Morning Bullet Points - 06/05/2018




  • Markets recovering some of yesterday’s losses overnight with wheat seeing the best buying.
  • Corn is up 2 cents, soybeans down 1 cents, and wheat up 13 cents.
  • Crop progress yesterday came in as expected with corn ratings still historically high, soybean ratings off to a good start, spring wheat ratings very strong, while winter wheat ratings remain historically low.
  • Mexico announced new tariffs on US pork imports in retaliation to US moves.
  • Corn technically broke support at the bottom of its uptrend, with the market probing support in the 3.75-3.80 area.  The 200 DMA (day moving average) comes in a 3.83, which the market traded back above overnight.  No major resistance is seen until the mid-3.90’s.
  • Soybeans technically pushed to the bottom of the range with November filling the gap that was left a couple weeks ago and bouncing.  Downside technical objectives have been met, so I think a bounce from here is possible.  November resistance comes in at 10.60.
  • Wheat technically are still holding in their up-trend with support at 5.00 while resistance comes in at 5.15 and 5.55.
  • No sales on the daily report.



  • Above normal temperatures seen across the US until the end of the 10-day period.
  • Spotty showers also seen across the Midwest for the next couple of weeks.
  • Overall, no major problems in the US for now.
  • Russian wheat areas remain dry while Ukraine is expected to catch some rains.

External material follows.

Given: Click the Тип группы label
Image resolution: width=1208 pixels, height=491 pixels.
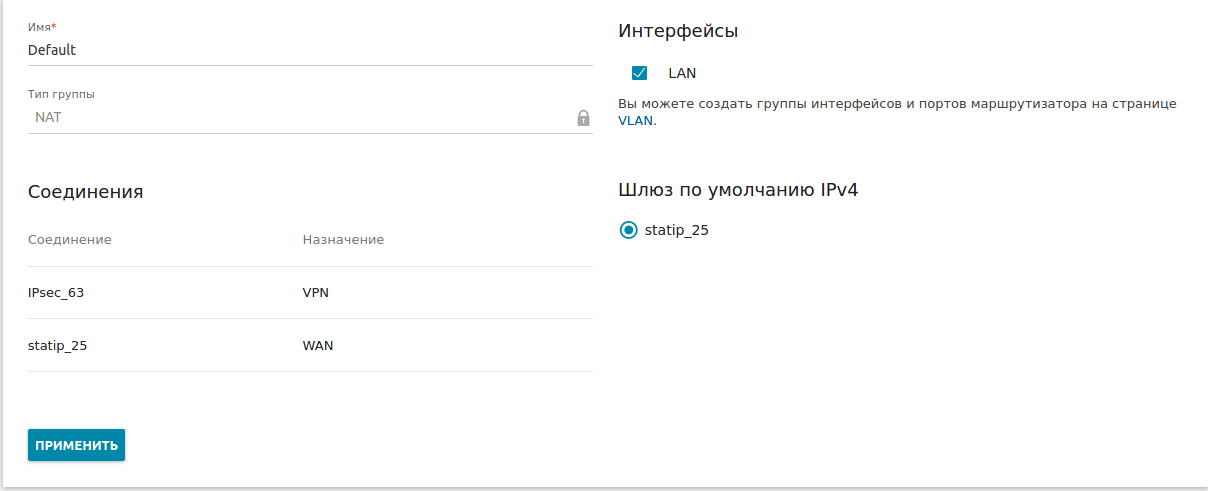Looking at the screenshot, I should click(x=61, y=94).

  • Corn has done a good job of pushing speculative length out the last week with US trade uncertainty and strong crop ratings the catalyst for the selling.  However, when you take a step back and look at world supply and demand, we still have a very bullish situation developing.  I guess it is possible that we set back further as there is still plenty of speculative length in the market with futures potentially on the verge of a bigger move to the upside, but I still believe the outlook for higher prices is valid.  Producers that have good sales on the books should re-own them now.
  • Soybeans filled the gap that was left below the Nov. contract while remaining within their range.  A lot of speculative length has been pushed out, so I think we can start to see prices recover.  Soybeans do not have as good of potential as corn, but I don’t think beans will sit where they are currently trading if corn is going to rally.
  • Wheat still looks good technically with moving average support from 4.90 to 5.00 supporting the market.  Look for pullbacks to find buyers.


Fun Fact of the Day:  In the UK, there is no fine for jaywalking, but the rate of pedestrian deaths is half that of the US.